After securing their targets on the Rhine, the 6th Airborne was ordered to push to Wismar in northern Germany on the Baltic coast in anticipation of a Russian advance in Denmark. The division has covered 450km in 37 days fighting the enemy many times on its way. Thomas was involved in many fierce battles, notably in Greven and Wissigen. On May 2, the division reached Wismar and it was at this same time that they made the junction with advanced elements of the Red Army.

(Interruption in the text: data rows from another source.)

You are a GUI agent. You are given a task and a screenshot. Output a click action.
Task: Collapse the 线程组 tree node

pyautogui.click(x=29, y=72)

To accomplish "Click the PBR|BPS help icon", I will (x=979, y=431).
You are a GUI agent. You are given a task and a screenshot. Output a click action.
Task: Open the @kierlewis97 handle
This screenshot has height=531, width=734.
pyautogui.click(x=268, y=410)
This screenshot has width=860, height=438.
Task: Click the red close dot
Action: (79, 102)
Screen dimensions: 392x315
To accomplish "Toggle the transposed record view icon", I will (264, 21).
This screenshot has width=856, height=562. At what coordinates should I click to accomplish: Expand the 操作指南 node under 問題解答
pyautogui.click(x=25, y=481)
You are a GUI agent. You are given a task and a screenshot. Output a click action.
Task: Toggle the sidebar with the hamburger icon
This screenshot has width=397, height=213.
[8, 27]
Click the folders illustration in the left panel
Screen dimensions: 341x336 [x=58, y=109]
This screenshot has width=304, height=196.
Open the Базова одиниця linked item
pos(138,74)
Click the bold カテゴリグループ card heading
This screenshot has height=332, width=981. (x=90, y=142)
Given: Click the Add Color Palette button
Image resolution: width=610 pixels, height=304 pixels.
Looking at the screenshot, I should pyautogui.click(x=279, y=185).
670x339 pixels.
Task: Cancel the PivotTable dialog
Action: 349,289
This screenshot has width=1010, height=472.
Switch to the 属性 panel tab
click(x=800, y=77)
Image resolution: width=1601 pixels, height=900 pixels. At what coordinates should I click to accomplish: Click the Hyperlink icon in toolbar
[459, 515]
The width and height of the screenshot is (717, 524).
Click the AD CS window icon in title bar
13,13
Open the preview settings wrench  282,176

After the war, Thomas left with the 9th Battalion in Palestine. In 1946, he was demobilized and joined the South London Press as a journalist. After working as editorial secretary at Reuters, he joined the Daily Mail’s foreign team. For 20 years he worked for the Daily Telegraph, variously on foreign staff, as a Commonwealth correspondent, foreign night editor and deputy foreign editor. This period was interrupted between 1976 and 1980 by an unpaid sabbatical in the Solomon Islands, in the Western Pacific, as chief information officer. Thomas was also an independent contributor to the BBC and national newspapers and magazines. He retired in 1989, but until 2015 he produced The Outrigger magazine for the Pacific Island Society. He was an active member of the 9th Battalion meeting club. This group of veterans and their families travelled every year to Normandy, to the Merville Battery.
Until August 2020, he edited the newsletter “The Red Beret”.
In 1958, he married Pamela Lawrence who died in 2018. He is survived by his three daughters. The youngest Elizabeth, was named to the Order of the British Empire in the 2021 New Year’s List of Honours for her humanitarian crisis operations.